By Robert Y. Lewis, Esq.

On May 31, 2012, the Manhattan DA’s Office announced the indictment of ABACUS FEDERAL SAVINGS BANK and eleven of its former employees alleging a false document mortgage fraud scheme resulting in the sale by the Bank of hundreds of millions of dollars worth of fraudulent loans to the Federal National Mortgage Association, commonly known as “Fannie Mae.”

The indictment of ABACUS is important for a number of reasons. First, it is one of the few criminal prosecutions undertaken in connection with the collapse of the housing market in 2008 and 2009. Second, based on my experience as a former federal prosecutor and current criminal defense lawyer, it is a rare instance of criminal (rather than civil) charges being brought against a corporation. Third, although Manhattan is the financial capital of the world, the prosecution marks the first time in over two decades that a bank has been indicted in Manhattan. That last occurred in 1991 when a Manhattan grand jury indicted the Bank of Credit and Commerce International (BCCI).

The infrequency of corporate indictments reflects concern that indicting a corporation often leads to the demise of the entire business, thus harming many innocents, including customers, creditors and uninvolved employees. The 2005 federal prosecution of Arthur Andersen is a case in point. The government charged the accounting firm criminally with obstructing the government’s Enron investigation. Arthur Andersen was convicted at trial, resulting in its bankruptcy and dissolution, which in turn left all its employees without work, clients experiencing disruptions in accounting and auditing service, and creditors, including pensioners, unsatisfied. Ultimately, the Supreme Court overturned the conviction, but it was too late to save the business or prevent the collateral damage. To avoid this collateral harm, prosecutors generally abstain from indicting corporations, focusing exclusively on culpable individuals working in a corporation.

In this E-Update, we discuss the legal theory for holding a corporation criminally liable, the standard of corporate criminal liability on which the ABACUS case will likely turn, and what to watch for as the case against ABACUS proceeds toward trial.

PROBLEM REQUIREMENTS >> Write the next part of the article on the Abacus Federal Savings Bank indictment, starting right after its final sentence.

Data pulled from a collection
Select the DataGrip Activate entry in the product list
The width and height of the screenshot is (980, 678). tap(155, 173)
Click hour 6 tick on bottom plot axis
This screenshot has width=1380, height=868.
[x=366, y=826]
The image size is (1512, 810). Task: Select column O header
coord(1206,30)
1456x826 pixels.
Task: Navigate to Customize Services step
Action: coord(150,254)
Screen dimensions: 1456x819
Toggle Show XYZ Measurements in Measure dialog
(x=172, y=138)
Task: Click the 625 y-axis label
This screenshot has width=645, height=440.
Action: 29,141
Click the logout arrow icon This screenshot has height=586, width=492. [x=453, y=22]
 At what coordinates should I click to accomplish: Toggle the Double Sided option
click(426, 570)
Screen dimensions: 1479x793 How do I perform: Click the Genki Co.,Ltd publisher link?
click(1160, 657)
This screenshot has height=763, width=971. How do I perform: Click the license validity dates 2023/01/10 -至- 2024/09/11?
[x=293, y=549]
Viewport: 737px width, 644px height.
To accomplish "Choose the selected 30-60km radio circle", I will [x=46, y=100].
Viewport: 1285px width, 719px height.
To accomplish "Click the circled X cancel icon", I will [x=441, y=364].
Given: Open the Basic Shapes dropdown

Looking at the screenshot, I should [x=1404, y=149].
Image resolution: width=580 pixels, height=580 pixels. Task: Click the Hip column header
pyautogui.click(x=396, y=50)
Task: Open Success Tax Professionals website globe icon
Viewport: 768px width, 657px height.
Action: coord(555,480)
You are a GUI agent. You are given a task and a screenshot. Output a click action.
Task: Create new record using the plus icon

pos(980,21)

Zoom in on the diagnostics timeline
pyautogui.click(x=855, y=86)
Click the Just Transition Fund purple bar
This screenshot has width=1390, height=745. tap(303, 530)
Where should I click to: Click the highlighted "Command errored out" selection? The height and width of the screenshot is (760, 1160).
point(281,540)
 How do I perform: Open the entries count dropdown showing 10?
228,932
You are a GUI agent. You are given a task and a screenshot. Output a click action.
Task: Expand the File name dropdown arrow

EXPECTED OUTPUT >>
I. The Legal Standard for Holding Corporations Criminally Liable

At common law it was unsettled whether a corporation could be convicted of a crime. Some courts held that a corporation, being an intangible entity, could not commit a crime because any illegal act of a corporate agent was done without authority of the corporation and was ultra vires (that is, beyond the corporate charter or authority). Today, however, the law is clear in virtually all jurisdictions in the United States that a corporation may be held criminally liable.

Although standards vary somewhat among jurisdictions, New York’s standard, which was codified in 1965 and will apply to the ABACUS case, is a good example. New York Penal Law §20.20 provides three different standards of corporate criminal liability. A corporation is criminally liable where the conduct constituting the crime:

“(a) consists of an omission to discharge a specific duty of affirmative performance imposed on a corporation by law”


“(b) is engaged in, authorized, solicited, requested, commanded or recklessly tolerated by the board of directors or a high managerial agent acting within the scope of his employment and in behalf of the corporation”

(PL §20.20(2)(b)), or

“(c) is engaged in by an agent of the corporation while acting within the scope of his employment and in behalf of the corporation, and the offense is (i) a misdemeanor or a violation, (ii) one defined by a statue which clearly indicates a legislative intent to impose such criminal liability on a corporation, or (iii) any offense set forth in title twenty-seven of article seventy-one of the environmental conservation law”

(PL §20.20(2)(c)).

II. The Corporate Criminal Liability Standard in the ABACUS Case

In the ABACUS case, standard (b) will likely be applied. The grand jury has charged the Bank with grand larceny, conspiracy, residential mortgage fraud, and falsifying business records in connection with selling loans to Fannie Mae. None of these charged statutes imposes a specific duty of affirmative performance on banks or any other corporation; therefore, standard (a) will not apply. The indictment charges felonies (not a misdemeanor or violation); the charged statutes do not “clearly indicate a legislative intent to impose criminal liability on a corporation”; and the charged crimes are not environmental crimes; therefore standard (c) will not apply, leaving standard (b).

Applicable standard (b) requires the government to show that “the board of directors or a high managerial agent” acting within the scope of his employment and in behalf of the corporation “engaged in, authorized, solicited, requested, commanded or recklessly tolerated the conduct constituting the crime.” PL §20.20(1)(b). The statute defines a “high managerial agent” as “an officer of a corporation, or any other person who is authorized to act in behalf of the corporation.” PL §20.20.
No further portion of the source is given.